Der Autor geht – wie ich auch – davon aus, dass jeder von uns einzigartig ist und Talente hat, die ihn oder sie besonders auszeichnen. Andererseits gibt es Dinge, die wir gar nicht gut können. Hendricks spricht von vier möglichen Kategorien. Ich übersetze sie selbst nach Gutdünken, weil mir die deutsche Übersetzung nicht gefällt.

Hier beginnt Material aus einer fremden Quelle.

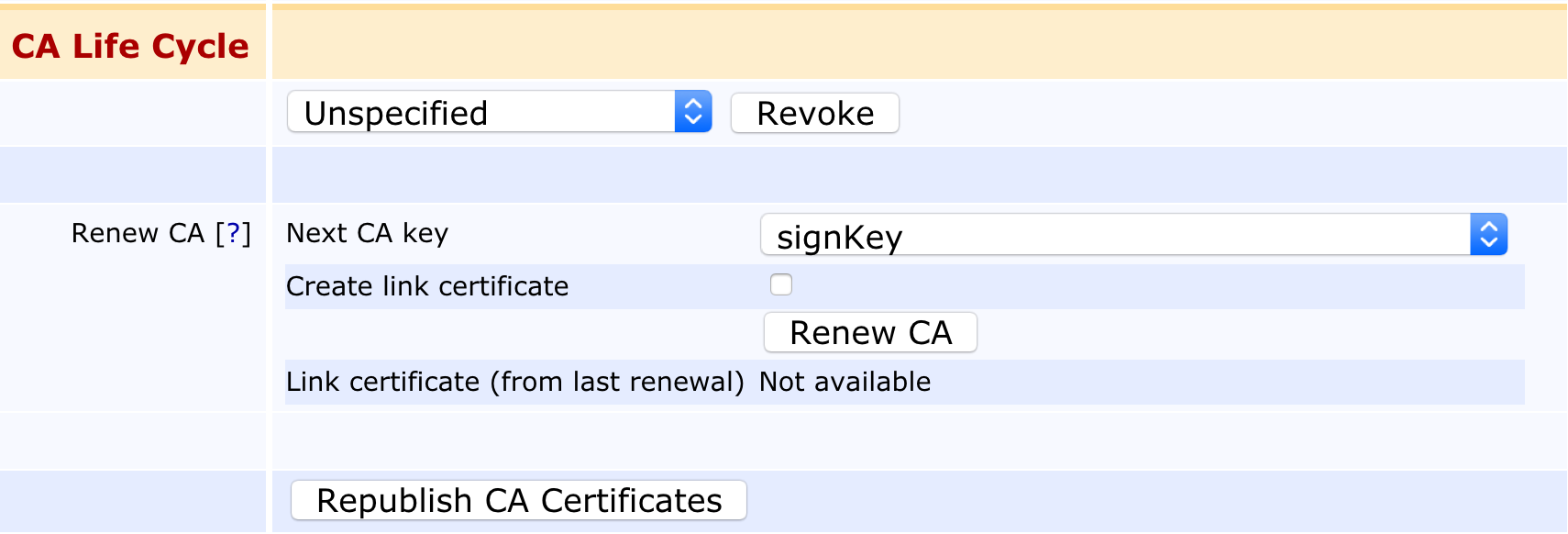The image size is (1568, 534).
Task: Click the empty row below Revoke button
Action: point(917,174)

Der Bereich der Inkompetenz

Welche Dinge fallen dir schwer und anderen leicht? Wozu fehlt dir der Zugang? Oft investieren wir viel Energie in Bereiche, in denen wir auch mit viel Übung niemals gut sein werden. Ich habe das mal gelesen, als bei einem Konzept die Rede davon war, “Schwächen zu schwächen und Stärken zu stärken”. Das klingt erst einmal klasse, doch meiner Erfahrung nach bringt es auf lange Sicht mehr, sich lediglich auf seine Stärken zu konzentrieren und die Schwächen zu ignorieren. Statt dich also auf die Sachen zu fokussieren, die du nicht gut kannst, werde sie los.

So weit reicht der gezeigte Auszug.